Lina Pulgarin Duque’s Sonic Pi paint-to-sound interface translates drawn shapes into gestural audio sequences.Variables carried memory and intention, functions acted as verbs, and parameters shaped nuance and expression. By prioritizing openness over rigid definitions, participants activated the expressive potential of code across multiple notational variants, working with rhythmic patterns, visual motifs, and algorithmic transformations to foreground algorithmic expression as an artistic engagement.

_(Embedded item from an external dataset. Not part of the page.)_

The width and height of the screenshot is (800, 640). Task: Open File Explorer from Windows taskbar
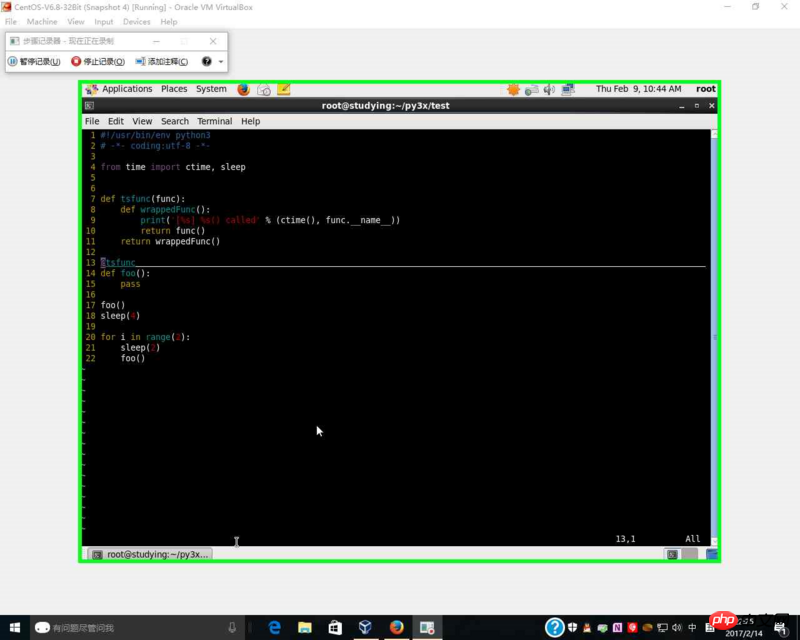[305, 627]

By the end of the summer, participant projects reflected live coding as an ongoing negotiation between human intention and machine execution. They mapped patterns onto musical systems, transformed text into algorithmic performance, developed improvisational compositions, and built multisensory interfaces. Examining code through notational perspectives challenges assumptions about what code is and how it functions, creating space for sustained algorithmic curiosity. Prolonged engagement within this collaborative environment supported iterative learning and collective exploration, allowing participants to encounter live coding as a durational, participatory practice rather than a fixed process. This first iteration underscored the value of supportive spaces in which critical conversations about live coding can unfold and its larger ontological and conceptual implications can be explored.
Sean Luo’s TouchDesigner shader code editor integrates live video preview with real-time visual effects and algorithmic manipulation.Looking ahead to Winter 2026, Are.na will serve as a shared platform for readings, references, and student projects, with participants deciding whether their contributions enter a public-facing archive. Class time will emphasize peer-to-peer learning and collective inquiry, balancing core materials with optional resources for deeper exploration. Rather than presenting live coding solely as individual virtuosity or technical mastery, the course will continue to focus on methodology, theory, and discussion around live coding as a cultural and notational practice. Demos and technical workshops support collaborative exploration, highlighting moments that emerge from shared troubleshooting, collective listening, and the vulnerabilities inherent in coding live.
Justin Zhang’s TouchDesigner node network creates animated dot patterns, exploring spatialized algorithmic motion and interactive visual logic.